Chapter 3: The Sentiment Floods Back In. One of the main attributes that my friends back home know me for is when I get so overwhelmed in a moment of joy that I just scream I LOVE MY PEOPLE. And as my last two blog posts have recognized and reflected, I have been on a slow journey to sentiment with these new people here in Raleigh. As we live life together, as we learn about what it means to love God and love neighbor, as we battle with asking our families hard questions for an assignment that requires deep reflection on self and family, as we giggle about nothing when we’re supposed to be paying attention and being intentional, as we find ourselves at karaoke bars that are set up as mini living rooms, as we create relationships with teachers and mentors and just down right wise people who open their homes to us and make room for all 11 of us in their lives, as we are taught to sit with the Lord and give Him time and ourselves grace when we don’t find that time— all of these things are all of a sudden making me stop in mid-jaunt and scream I LOVE THESE PEOPLE!!! It’s all cultivating this true sense of community that in my head is actually exemplifying what the heavenly Table is going to be like. This place where we are walking and talking and growing and giggling and always yelling I LOVE THESE PEOPLE!!! So that’s been cool.

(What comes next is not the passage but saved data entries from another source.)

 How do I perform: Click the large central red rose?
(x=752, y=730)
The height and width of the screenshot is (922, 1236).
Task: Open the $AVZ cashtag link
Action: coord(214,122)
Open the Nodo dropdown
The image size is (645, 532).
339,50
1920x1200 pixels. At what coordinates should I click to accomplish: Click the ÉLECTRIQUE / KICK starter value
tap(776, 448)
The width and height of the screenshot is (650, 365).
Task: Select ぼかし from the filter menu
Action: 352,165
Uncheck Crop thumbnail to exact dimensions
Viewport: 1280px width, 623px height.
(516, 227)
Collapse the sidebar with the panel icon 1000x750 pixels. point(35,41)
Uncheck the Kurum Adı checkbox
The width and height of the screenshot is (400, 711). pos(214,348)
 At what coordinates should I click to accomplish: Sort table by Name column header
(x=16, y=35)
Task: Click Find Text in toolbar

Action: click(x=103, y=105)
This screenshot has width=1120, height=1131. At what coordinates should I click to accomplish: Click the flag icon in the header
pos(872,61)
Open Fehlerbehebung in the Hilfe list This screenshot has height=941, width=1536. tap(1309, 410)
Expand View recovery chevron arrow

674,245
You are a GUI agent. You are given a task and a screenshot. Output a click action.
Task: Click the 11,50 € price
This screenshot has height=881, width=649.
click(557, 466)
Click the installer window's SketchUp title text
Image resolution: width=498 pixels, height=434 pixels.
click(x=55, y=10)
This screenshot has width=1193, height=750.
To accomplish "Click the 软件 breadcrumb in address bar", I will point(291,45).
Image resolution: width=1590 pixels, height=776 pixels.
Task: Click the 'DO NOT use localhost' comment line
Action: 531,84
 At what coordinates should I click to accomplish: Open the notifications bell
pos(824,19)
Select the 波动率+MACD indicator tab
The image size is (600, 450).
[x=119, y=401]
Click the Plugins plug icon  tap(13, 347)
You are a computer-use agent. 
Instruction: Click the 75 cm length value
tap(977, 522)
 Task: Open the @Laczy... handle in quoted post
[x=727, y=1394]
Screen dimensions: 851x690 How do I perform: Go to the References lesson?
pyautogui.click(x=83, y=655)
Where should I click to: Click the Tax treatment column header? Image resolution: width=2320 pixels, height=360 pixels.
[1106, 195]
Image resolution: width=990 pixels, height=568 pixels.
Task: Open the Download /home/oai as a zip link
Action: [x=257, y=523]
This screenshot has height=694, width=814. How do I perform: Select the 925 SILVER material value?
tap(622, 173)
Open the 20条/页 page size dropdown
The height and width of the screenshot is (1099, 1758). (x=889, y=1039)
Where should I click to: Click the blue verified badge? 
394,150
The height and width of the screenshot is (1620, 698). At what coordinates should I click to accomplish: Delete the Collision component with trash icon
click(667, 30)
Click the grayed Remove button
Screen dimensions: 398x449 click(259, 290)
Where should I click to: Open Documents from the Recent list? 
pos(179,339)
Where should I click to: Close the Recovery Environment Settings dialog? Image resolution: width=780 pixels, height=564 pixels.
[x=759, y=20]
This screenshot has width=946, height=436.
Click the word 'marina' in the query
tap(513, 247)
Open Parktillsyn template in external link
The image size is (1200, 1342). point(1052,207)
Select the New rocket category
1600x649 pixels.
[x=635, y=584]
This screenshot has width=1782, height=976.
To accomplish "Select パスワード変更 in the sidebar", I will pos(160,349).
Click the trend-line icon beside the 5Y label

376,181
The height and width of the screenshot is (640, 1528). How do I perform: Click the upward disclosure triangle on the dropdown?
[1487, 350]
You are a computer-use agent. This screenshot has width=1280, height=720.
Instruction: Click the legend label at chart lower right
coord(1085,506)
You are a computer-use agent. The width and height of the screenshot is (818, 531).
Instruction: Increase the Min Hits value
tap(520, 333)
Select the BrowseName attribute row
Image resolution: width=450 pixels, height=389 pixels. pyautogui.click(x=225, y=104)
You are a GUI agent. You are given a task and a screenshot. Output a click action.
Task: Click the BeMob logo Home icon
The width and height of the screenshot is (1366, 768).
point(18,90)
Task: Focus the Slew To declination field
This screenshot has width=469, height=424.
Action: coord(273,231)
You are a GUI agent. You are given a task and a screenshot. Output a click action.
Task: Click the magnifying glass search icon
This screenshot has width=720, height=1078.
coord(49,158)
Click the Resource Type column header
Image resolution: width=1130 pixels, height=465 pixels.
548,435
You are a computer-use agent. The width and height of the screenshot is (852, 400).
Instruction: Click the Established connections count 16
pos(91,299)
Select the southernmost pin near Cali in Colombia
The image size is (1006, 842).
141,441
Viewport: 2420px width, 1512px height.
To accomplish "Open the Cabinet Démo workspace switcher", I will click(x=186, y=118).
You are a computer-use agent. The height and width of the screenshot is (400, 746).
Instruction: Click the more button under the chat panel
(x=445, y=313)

I also am just incredibly thankful for every family in this community. Because another prong of this blog post is about homes. Each of us live in someone’s home. That’s 11 families that were like, “Yea, I’ll give up space in my house to a stranger and let them roam and eat my food and share my couch and possibly probably mess up my routine and leave dishes in my sink sometimes and leave my bathrooms dirtier than they were before and invite other kids to my house. That sounds fun.” And then on top of that is all the other families who welcome us into their homes for class, for dinner, for talks on the porch, for random intervals between responsibilities, for opening their REFRIGERATORS and their PANTRIES, for us nomads who just float from house to house and receive actual nourishment. It’s hard to not have your own common place, your own house, your own couch, your own fridge. It’s hard being this kind of nomad. Because yes we all have homes but recently I have felt the effects of not having one space to go to and feel completely at home and comfortable. But when I think about it, all of these families are not feeling that completely either. Because their house which used to be completely theirs is now being shared. So my point is, our homes are meant for each other. They are meant for sharing. They are meant for cultivating these heavenly environments of community and sentiment. And I am so thankful for all of the families who are seeking that by being a part of the Fellows community. As Jason said in a prayer recently, we are an adult cohort that reflects life and eternity in a world of darkness.

We are nomads in this world because it is not our final home. So there is always going to be a sense of discomfort and crossed boundaries. But praise God from whom all blessings flow for the homes that we are able to create and the people that fill them and the promise that the memories made by these homes and these people are relevant today and will be even more relevant and beautiful in eternity.